The cleaning frame 71 is provided with engaging holes 71a. The
developing container body 23 is provided with arm portions 26aL and
26bR.
The arm portion 26aL is provided with a rotational movement hole
26aL1, and the arm portion 26bR is provided with a rotational
movement hole 26bR1. Further, the cleaning frame 71 and the
developing container body 23 are connected by inserting connecting
member 75 into the engaging holes 71a through the rotational
movement holes 26aL1 and 26bR1. As a result, the cleaning unit 60
and the developing unit 20 are connected with each other rotatably
about the connecting members 75.
Urging members 46 are mounted at base portions of the arm portions
26aL and 26bR. When the urging members 46 abut against back
surfaces of projected portions 71J of the cleaning frame 71, the
developing unit 20 is urged toward the cleaning unit 60 with the
connecting members 75 as the rotation centers. As a result, the
developing sleeve 32 (FIG. 2) is pressed toward the photosensitive
drum 62 (FIG. 2) with reliability. Further, by a gap (spacing)
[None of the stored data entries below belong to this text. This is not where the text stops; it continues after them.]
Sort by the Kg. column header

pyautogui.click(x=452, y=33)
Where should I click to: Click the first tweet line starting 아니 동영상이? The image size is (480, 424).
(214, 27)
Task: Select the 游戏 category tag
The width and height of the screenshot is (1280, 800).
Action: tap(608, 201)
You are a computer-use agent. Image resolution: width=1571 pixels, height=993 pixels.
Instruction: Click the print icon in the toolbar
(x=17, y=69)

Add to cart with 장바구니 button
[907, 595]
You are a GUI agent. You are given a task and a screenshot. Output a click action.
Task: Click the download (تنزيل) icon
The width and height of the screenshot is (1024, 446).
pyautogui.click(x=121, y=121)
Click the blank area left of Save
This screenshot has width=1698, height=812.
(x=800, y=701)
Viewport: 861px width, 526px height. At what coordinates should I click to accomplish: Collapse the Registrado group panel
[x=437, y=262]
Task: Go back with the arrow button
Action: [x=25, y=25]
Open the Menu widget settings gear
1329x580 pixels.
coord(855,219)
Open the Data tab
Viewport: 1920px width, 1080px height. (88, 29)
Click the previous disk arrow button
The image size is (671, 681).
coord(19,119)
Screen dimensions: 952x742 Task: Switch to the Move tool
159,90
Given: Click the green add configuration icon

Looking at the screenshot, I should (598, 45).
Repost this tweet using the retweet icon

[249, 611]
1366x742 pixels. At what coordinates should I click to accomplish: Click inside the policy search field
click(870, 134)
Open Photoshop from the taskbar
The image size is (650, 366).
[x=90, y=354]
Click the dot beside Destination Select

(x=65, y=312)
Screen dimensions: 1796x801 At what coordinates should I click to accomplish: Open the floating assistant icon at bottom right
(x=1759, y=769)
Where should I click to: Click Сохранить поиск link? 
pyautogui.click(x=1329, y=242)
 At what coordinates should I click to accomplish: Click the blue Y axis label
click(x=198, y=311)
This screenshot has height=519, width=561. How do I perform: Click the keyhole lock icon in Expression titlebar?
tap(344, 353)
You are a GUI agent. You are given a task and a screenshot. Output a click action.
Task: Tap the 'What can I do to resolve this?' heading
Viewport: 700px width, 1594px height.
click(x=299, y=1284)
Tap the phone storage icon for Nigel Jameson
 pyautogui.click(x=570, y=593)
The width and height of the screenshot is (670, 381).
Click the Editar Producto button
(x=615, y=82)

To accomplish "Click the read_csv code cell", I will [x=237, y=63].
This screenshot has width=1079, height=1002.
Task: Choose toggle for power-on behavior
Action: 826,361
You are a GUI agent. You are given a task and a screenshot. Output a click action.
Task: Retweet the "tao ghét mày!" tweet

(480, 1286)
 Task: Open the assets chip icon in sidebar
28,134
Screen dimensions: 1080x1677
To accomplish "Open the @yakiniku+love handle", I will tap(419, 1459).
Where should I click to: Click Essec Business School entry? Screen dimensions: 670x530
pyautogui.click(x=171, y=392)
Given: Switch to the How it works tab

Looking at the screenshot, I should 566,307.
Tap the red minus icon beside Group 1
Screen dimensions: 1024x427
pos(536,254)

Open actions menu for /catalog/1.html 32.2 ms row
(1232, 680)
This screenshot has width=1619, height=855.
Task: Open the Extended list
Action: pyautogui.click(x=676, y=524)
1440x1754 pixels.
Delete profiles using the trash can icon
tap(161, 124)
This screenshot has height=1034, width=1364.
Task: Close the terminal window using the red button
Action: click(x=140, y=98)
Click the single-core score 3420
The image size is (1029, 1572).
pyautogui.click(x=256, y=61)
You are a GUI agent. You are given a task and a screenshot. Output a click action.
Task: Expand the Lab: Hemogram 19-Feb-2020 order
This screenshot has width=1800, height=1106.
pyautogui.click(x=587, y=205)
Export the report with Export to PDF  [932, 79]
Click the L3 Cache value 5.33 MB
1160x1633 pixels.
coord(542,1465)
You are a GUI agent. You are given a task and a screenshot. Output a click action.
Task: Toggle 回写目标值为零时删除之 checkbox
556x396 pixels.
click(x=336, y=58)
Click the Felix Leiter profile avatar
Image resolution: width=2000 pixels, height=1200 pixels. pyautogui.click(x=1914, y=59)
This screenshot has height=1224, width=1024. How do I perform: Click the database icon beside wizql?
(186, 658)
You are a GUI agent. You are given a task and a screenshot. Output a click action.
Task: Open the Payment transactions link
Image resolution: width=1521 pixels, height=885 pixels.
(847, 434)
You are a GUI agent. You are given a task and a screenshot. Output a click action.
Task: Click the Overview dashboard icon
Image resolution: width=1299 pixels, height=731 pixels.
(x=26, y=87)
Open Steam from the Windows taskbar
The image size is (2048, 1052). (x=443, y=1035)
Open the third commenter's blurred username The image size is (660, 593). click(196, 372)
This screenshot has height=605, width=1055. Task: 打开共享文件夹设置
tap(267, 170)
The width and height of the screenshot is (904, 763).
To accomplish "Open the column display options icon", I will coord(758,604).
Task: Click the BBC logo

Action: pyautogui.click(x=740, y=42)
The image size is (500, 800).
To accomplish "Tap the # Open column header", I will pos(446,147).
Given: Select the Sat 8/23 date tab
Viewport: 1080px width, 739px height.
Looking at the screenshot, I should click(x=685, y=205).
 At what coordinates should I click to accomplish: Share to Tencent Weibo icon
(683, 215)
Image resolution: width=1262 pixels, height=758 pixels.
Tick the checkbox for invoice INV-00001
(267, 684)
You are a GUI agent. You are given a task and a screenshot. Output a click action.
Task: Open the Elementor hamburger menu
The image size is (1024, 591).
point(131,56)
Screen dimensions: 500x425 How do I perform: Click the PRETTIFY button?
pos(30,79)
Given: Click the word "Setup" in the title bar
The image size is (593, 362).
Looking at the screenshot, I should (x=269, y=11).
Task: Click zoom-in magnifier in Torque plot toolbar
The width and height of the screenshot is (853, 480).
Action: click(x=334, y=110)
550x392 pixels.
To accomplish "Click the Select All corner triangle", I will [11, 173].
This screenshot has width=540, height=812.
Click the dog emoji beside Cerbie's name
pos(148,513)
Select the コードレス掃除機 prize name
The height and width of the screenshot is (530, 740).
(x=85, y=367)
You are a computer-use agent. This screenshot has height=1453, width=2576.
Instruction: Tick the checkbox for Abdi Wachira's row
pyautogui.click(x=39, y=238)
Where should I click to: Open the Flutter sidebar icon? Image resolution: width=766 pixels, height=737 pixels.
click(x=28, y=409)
holding member 38 (FIG. 5) mounted at each of the end portions of
the developing sleeve 32, the developing sleeve 32 is held in a
position with a predetermined gap from the photosensitive drum
62.
FIG. 4 is an exploded perspective view of the cleaning unit 60. As
shown in FIG. 4, the cleaning unit 60 includes the blade 77. The
blade 77 is constituted by a supporting member 77a formed with a
metal plate and an elastic member 77b formed of an elastic material
such as urethane rubber. The blade 77 is fixed on the cleaning
frame 71 by screws 91 in a predetermined position. An end of the
elastic member 77b is set in a position such that the elastic
member 77b can contact the photosensitive drum 62. When the elastic
member 77b contacts the surface of the photosensitive drum 62, the
residual toner is removed from the outer peripheral surface of the
photosensitive drum 62.
The photosensitive drum 62 is a part of a drum unit 61. At an end
portion of the photosensitive drum 62, a flange 64 is mounted and
is provided with a hole 64a. At another end portion of the
photosensitive drum 62, a flange portion 63 is mounted and includes
a flange gear portion 63b provided with a gear and includes a
driving force receiving portion 63a to be mounted to a shaft.
Incidentally, the charging roller 66 is rotated about a shaft
portion 66a. The driving force receiving portion 63a receives a
driving force from the apparatus main assembly A. The flange gear
portion 63b transmits the driving force to the developing sleeve
32.
Further, to the cleaning frame 71, an electrode plate 81, an urging
member 68 and charging roller bearings 67L and 67R are mounted.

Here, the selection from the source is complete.